So imagine that one day within the next ten years, you wake up in a house whose walls, roof, flooring, insulation, and paint are derived of hemp. You feel great after sleeping on your hemp-stuffed mattress, covered with soft linens spun from hemp fiber. Your feet sink into the hemp carpeting as you get out of bed and open the hemp drapes. It's a beautiful morning.

You jump into the shower, where you soap, shampoo, and hair conditioner made from hemp. You step out onto the hemp bath mat, drying yourself with a superabsorbent hemp towel. You clean your ears with H-Tips (better than the old cotton swabs), and apply hemp-oil lotion, moisturizer, and lip balm. You make a mental note to buy some more hemp toilet paper, recalling how it wasn't too long ago that we were still cutting down centuries-old trees just to flush them away.

Opening your closet, you dress in hemp jeans, shirt, and jacket; put on hemp socks and shoes; tie the hemp laces; and grab your hemp wallet, which holds checks and currency printed on hemp paper.

You're hungry, so you walk into the kitchen with its hemp-based linoleum floor.

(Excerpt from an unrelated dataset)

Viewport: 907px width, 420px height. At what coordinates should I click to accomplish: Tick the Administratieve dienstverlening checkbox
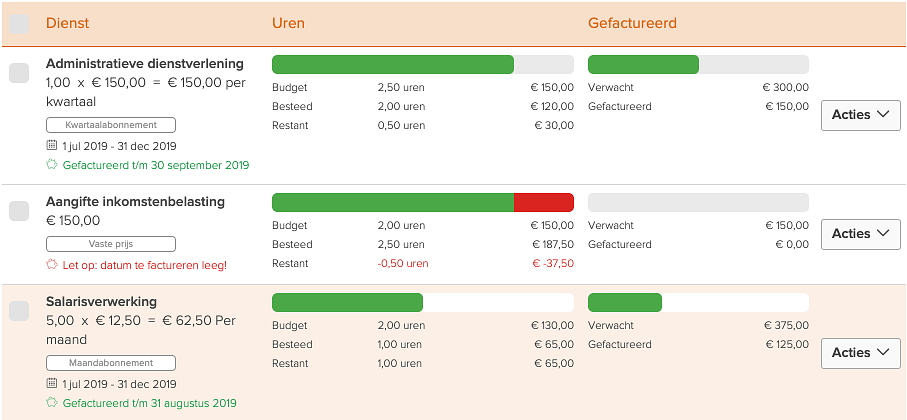(18, 73)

You make some wheat-and-hemp-flower toast, and pour a glass of fresh, organic hemp milk. After eating, you make a salad with hemp-oil dressing to take to work. Then you wash your dishes, using hemp-oil dish soap and a hemp pot-scrubber, and put the dishes away in a cabinet built of hemp fiberboard. Sitting down on the hemp-framed and upholstered couch, you glance at a newspaper printed with hemp ink on hemp recycled paper, and learn that the hemp industry is now the largest agribusiness and the major job provider in your state. You turn on the stereo, which sits on a hemp fiberboard cabinet, and listen as music vibrates from speakers also made from hemp fiberboard. They contain specialty hemp paper for the speaker cones and are covered with black hempen cloth.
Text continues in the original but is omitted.